The King’s Execution, January 21, 1793
On the 21st of January 1793, at the Place de la Revolution in Paris, Louis XVI was publicly executed by guillotine, a crucial event of the French Revolution. The National Convention had found the monarch guilty of high treason in a near-unanimous vote on January 17, 1793; while no one voted "not guilty," some deputies abstained. They eventually found him guilty and sentenced him to death by a simple majority. Charles-Henri Sanson, then High Executioner of the French First Republic and previously royal executioner under Louis, carried out the execution four days later.
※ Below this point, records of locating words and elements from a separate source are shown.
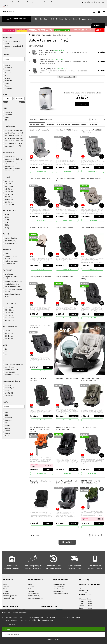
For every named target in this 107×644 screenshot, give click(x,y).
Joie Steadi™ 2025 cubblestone (92, 228)
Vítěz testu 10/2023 (12, 375)
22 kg (7, 220)
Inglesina (8, 88)
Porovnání (31, 590)
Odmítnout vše (53, 640)
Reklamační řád (9, 597)
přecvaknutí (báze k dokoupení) (13, 170)
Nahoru (35, 535)
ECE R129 (8, 385)
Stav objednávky (56, 2)
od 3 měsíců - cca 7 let (14, 136)
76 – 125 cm (10, 205)
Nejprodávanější (37, 124)
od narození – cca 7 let (14, 146)
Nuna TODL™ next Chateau (91, 178)
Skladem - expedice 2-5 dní (14, 47)
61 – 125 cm (9, 200)
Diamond (9, 115)
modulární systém (12, 284)
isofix (7, 254)
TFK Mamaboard (58, 590)
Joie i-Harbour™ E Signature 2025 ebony (40, 326)
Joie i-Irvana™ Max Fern (64, 276)
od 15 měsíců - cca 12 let (14, 130)
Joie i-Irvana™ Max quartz (40, 130)
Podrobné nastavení (11, 634)
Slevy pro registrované (87, 19)
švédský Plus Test (12, 370)
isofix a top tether (12, 261)
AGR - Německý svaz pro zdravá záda (14, 366)
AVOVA (8, 65)
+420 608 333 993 (85, 594)
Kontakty (68, 2)
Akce (5, 2)
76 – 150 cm (10, 315)
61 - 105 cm (9, 336)
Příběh (52, 19)
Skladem (95, 124)
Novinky (51, 124)
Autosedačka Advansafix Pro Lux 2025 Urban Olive (92, 379)
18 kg (7, 214)
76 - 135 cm (10, 310)
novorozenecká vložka (13, 287)
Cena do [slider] (22, 102)
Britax (7, 76)
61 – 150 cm (9, 202)
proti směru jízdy (11, 243)
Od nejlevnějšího (81, 124)
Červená (8, 420)
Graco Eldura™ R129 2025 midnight (39, 379)
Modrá (8, 426)
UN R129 (8, 390)
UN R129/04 (9, 396)
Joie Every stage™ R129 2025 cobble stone (91, 131)
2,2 (6, 349)
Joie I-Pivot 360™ (58, 588)
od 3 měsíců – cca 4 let (14, 141)
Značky (12, 2)
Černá (8, 433)
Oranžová (9, 418)
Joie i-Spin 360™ (46, 60)
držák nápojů (10, 274)
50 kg (7, 228)
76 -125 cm (9, 312)
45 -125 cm (9, 192)
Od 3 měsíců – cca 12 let (14, 138)
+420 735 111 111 (84, 590)
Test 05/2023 (10, 372)
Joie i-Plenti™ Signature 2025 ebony (92, 277)
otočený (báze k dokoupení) (11, 165)
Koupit (48, 167)
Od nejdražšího (64, 124)
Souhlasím (7, 629)
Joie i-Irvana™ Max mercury (40, 178)
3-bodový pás (10, 264)
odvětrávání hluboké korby (13, 295)
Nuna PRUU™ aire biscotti (39, 228)
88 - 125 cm (10, 318)
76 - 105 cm (10, 307)
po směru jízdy (11, 240)
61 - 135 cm (9, 194)
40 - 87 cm (10, 184)
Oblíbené (31, 588)
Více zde (82, 104)
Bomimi (8, 73)
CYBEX (8, 78)
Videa (46, 2)
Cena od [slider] (6, 102)
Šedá (7, 436)
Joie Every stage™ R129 (48, 69)
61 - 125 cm (9, 339)
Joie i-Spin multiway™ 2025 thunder (65, 180)
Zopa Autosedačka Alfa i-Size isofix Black (41, 481)
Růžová (8, 423)
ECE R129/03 (10, 388)
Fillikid (7, 83)
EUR (5, 6)
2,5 (6, 354)
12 (101, 120)
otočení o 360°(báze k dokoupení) (13, 160)
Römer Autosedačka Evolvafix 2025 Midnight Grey (67, 481)
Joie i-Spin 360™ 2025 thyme (41, 276)
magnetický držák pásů (14, 282)
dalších (67, 542)
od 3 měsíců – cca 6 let (14, 144)
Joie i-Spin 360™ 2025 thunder (67, 130)
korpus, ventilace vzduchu (11, 278)
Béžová (8, 415)
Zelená (8, 428)
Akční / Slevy (98, 26)
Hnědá (8, 431)
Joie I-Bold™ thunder (89, 427)
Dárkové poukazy (41, 19)
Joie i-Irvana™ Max (46, 50)
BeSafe (8, 70)
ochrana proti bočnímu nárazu (14, 290)
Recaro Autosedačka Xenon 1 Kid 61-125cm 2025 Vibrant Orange (41, 429)
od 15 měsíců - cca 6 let (14, 133)
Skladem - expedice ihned (13, 42)
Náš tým (68, 19)
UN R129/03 (9, 393)
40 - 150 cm (10, 181)
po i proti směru (11, 238)
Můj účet (31, 586)
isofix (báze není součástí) (11, 257)
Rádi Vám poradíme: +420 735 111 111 (93, 4)
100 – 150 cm (10, 320)
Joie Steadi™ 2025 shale (64, 228)
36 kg (7, 225)
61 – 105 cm (9, 197)
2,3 (6, 352)
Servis (29, 2)
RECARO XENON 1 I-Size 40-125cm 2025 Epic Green (91, 481)
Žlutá (7, 412)
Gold (7, 117)
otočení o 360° (11, 156)
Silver (7, 120)
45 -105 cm (9, 189)
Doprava (21, 2)
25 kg (7, 222)
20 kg (7, 217)
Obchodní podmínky (10, 595)
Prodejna (37, 2)
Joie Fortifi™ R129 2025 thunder (67, 378)
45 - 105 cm (10, 186)
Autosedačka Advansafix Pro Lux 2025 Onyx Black (66, 428)
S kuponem (35, 464)
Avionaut (9, 68)
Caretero (9, 81)
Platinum (9, 112)
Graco (8, 86)
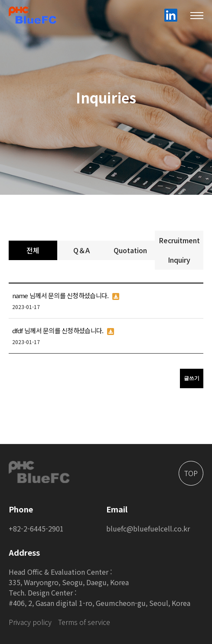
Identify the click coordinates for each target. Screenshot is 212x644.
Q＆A (82, 250)
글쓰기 (192, 378)
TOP (191, 473)
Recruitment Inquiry (179, 250)
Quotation (130, 250)
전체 (33, 250)
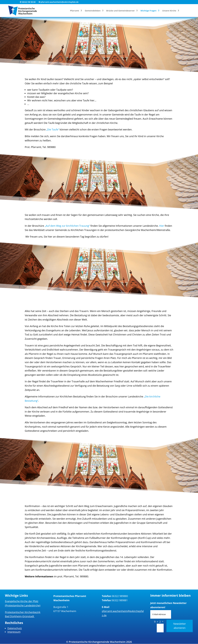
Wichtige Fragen (148, 11)
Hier (161, 226)
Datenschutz (15, 628)
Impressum (14, 632)
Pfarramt (74, 11)
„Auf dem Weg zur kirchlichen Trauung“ (67, 226)
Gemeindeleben (93, 11)
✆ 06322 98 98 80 (28, 2)
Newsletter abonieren (179, 626)
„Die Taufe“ (52, 129)
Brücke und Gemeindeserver (120, 11)
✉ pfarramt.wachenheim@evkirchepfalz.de (58, 2)
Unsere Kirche (169, 11)
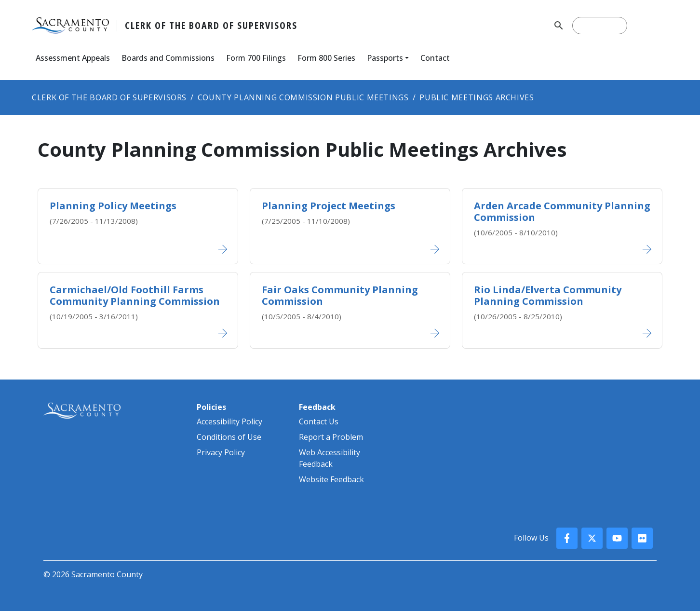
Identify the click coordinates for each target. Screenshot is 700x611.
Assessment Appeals (73, 58)
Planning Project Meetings (328, 205)
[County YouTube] (617, 538)
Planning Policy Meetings (113, 205)
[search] (600, 26)
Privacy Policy (221, 452)
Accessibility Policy (229, 421)
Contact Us (319, 421)
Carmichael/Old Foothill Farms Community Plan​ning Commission (135, 295)
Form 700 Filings (256, 58)
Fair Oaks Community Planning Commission (340, 295)
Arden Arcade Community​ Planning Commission (562, 211)
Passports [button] (385, 58)
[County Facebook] (567, 538)
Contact (435, 58)
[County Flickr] (642, 538)
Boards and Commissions (168, 58)
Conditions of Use (229, 437)
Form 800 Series (326, 58)
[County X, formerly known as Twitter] (592, 538)
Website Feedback (331, 479)
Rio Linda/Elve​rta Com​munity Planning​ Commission (548, 295)
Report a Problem (331, 437)
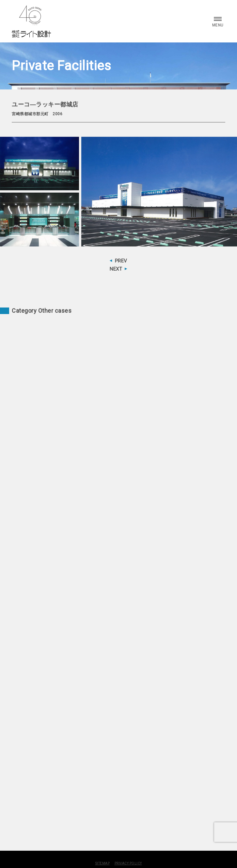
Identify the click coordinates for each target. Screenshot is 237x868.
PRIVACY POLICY (128, 863)
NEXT (116, 269)
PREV (121, 261)
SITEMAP (102, 863)
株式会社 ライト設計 (31, 21)
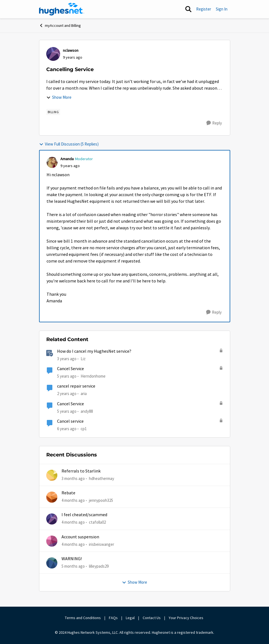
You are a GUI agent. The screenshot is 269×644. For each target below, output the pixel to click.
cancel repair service (76, 386)
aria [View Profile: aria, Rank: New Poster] (84, 393)
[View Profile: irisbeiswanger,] (52, 541)
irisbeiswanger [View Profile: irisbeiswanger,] (101, 544)
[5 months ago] (73, 566)
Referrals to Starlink (81, 471)
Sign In (222, 9)
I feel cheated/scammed (84, 515)
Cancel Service (70, 369)
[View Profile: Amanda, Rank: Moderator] (52, 162)
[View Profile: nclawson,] (53, 54)
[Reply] (214, 123)
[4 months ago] (73, 500)
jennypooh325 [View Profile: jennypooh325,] (101, 500)
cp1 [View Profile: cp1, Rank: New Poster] (84, 429)
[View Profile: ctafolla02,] (52, 519)
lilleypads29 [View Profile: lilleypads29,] (99, 566)
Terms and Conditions (83, 618)
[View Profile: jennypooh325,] (52, 497)
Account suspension (80, 537)
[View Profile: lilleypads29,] (52, 563)
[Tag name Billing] (53, 112)
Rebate (68, 493)
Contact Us (152, 618)
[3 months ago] (73, 478)
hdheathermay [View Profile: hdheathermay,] (101, 478)
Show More (59, 97)
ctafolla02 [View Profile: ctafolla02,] (97, 522)
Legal (130, 618)
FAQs (113, 618)
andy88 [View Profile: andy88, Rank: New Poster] (87, 411)
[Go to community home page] (62, 9)
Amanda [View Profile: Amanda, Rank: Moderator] (67, 159)
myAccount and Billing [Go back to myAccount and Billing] (60, 25)
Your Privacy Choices (186, 618)
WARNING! (71, 559)
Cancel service (70, 421)
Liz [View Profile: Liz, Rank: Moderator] (83, 359)
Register (204, 9)
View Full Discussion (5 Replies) (69, 144)
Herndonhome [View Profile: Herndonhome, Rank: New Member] (93, 376)
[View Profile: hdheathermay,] (52, 475)
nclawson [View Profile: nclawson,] (71, 50)
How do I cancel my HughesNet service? (94, 351)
Louis' death, which was widely seen as a watershed moment in both French and European history, elicited a wide range of reactions around the world. Although Louis would not be the last king of France, his death at the hands of his former subjects marked the long-awaited end of an unbroken thousand-year reign of absolute monarchy in France and the actual beginning of democracy within the country. Others, including some who had backed substantial political reforms, denounced the execution as a pointless act of killing, seeing it as proof that France had fallen into a state of violent, amoral disorder.
Louis' death empowered French revolutionaries, who would go on to drastically alter the country's political and social structure over the next few years. Nine months after Louis' death, his wife Marie Antoinette, a previous queen of France, was executed at the same spot in Paris by the guillotine.